* WORK INSTRUCTIONS: Return the lines of the listing verbatim, beginning with the line containing "will tap(33, 260)." and continuing through the line containing "Action: tap(281, 1263)".

———

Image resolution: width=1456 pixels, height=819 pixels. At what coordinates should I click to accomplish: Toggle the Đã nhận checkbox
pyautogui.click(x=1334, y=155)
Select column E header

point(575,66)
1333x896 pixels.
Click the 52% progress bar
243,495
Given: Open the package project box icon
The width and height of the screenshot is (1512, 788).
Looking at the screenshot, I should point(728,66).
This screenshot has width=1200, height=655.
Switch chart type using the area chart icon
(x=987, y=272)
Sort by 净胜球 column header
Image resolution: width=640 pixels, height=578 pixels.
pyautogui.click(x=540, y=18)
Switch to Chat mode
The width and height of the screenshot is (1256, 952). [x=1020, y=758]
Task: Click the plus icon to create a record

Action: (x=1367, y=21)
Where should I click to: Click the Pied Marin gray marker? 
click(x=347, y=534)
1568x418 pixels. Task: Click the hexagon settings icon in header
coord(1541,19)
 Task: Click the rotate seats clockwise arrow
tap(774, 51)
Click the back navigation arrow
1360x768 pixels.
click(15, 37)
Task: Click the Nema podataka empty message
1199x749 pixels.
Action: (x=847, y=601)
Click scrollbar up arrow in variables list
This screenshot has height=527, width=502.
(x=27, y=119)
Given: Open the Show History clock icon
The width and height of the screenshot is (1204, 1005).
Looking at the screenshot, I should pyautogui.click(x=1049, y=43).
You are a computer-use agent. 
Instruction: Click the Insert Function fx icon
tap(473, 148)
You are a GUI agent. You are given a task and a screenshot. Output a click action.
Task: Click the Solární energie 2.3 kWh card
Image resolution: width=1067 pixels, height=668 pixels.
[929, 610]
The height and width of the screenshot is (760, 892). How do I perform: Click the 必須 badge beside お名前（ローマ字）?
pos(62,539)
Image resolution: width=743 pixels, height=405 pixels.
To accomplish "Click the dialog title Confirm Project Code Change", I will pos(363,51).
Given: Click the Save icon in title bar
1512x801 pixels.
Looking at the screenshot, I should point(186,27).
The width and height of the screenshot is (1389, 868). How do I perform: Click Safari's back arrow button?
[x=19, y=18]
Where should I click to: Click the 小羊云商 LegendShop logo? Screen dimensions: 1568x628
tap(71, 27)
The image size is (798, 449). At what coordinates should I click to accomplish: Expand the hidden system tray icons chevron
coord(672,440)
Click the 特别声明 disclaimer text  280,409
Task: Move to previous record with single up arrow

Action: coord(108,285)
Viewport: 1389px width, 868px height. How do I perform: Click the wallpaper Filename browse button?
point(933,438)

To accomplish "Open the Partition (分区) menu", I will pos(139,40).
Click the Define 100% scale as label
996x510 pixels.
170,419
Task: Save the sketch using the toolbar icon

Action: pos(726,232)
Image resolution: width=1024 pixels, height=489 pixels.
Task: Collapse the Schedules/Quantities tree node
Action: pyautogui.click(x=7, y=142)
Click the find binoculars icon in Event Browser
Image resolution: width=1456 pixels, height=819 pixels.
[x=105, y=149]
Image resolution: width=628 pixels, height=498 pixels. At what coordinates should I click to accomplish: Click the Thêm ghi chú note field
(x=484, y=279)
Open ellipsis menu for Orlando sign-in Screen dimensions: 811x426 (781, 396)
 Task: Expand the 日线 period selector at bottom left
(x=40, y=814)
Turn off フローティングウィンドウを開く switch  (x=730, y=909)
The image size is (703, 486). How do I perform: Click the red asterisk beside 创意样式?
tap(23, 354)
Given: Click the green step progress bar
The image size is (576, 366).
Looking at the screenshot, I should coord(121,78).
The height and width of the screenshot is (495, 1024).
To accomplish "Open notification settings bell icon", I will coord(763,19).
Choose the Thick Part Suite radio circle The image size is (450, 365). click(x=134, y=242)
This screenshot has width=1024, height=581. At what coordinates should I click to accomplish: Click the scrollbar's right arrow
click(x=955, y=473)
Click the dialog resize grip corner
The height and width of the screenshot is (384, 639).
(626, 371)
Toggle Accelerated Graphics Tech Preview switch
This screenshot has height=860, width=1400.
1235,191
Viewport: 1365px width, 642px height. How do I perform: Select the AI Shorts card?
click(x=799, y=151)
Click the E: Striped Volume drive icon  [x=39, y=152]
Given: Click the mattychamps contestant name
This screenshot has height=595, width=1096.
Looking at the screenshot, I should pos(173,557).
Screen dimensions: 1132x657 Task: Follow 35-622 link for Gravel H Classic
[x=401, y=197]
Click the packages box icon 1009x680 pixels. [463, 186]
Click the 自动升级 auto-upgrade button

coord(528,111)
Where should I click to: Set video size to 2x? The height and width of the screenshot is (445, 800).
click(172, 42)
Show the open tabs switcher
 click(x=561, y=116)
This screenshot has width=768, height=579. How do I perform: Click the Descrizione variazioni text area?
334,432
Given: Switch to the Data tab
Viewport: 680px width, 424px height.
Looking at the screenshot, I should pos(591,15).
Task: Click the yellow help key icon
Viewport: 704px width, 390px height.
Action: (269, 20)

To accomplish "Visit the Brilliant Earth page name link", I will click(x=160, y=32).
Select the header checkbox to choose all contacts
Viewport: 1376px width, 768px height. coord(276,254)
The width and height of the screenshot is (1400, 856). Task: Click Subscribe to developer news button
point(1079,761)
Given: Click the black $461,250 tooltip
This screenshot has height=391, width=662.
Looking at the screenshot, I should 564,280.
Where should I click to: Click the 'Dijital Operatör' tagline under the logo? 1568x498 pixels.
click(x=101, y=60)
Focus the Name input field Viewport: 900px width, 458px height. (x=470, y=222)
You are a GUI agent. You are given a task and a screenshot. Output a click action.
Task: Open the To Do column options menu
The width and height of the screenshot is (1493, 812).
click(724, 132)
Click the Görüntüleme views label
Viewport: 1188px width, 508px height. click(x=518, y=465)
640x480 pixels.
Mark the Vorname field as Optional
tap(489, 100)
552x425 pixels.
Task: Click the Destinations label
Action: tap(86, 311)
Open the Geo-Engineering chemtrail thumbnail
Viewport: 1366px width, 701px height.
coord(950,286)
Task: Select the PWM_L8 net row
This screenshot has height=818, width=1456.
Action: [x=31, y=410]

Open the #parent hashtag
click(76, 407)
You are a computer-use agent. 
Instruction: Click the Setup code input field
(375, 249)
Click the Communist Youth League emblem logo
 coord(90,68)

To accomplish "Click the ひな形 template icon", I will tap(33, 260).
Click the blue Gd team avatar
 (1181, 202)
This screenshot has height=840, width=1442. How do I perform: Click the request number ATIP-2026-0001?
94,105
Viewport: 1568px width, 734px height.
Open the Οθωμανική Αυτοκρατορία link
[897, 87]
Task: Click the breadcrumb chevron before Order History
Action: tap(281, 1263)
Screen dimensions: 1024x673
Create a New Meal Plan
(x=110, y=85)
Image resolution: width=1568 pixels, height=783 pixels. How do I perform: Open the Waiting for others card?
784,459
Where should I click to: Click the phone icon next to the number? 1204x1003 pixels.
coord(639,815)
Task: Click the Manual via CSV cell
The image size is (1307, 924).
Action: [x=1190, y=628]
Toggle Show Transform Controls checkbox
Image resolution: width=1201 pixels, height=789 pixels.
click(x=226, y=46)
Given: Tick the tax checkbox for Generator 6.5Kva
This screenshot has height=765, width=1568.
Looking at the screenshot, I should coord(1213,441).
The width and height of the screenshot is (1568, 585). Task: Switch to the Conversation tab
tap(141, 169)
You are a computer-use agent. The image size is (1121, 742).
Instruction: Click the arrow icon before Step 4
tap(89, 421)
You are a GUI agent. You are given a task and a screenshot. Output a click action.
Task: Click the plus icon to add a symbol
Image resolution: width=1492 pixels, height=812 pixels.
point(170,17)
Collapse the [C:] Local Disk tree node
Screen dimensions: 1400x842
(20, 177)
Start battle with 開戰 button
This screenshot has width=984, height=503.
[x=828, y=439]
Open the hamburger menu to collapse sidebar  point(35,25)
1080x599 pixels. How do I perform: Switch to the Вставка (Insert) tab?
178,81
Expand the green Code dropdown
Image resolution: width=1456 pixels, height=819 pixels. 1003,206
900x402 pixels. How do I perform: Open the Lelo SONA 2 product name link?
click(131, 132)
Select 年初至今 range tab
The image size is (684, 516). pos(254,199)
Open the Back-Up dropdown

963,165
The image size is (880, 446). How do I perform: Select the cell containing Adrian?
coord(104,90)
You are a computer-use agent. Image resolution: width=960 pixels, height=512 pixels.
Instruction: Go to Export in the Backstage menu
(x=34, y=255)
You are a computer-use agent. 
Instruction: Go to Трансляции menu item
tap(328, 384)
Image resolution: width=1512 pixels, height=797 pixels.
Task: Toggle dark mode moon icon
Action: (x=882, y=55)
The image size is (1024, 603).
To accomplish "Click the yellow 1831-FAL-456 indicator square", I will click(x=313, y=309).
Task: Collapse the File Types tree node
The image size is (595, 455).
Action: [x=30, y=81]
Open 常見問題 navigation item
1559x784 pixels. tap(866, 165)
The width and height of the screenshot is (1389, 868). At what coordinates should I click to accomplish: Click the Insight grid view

———

* SOLVED EXERCISE:
To accomplish "Click the ひな形 template icon", I will tap(33, 260).
Click the blue Gd team avatar
 (1181, 202)
This screenshot has height=840, width=1442. How do I perform: Click the request number ATIP-2026-0001?
94,105
Viewport: 1568px width, 734px height.
Open the Οθωμανική Αυτοκρατορία link
[897, 87]
Task: Click the breadcrumb chevron before Order History
Action: tap(281, 1263)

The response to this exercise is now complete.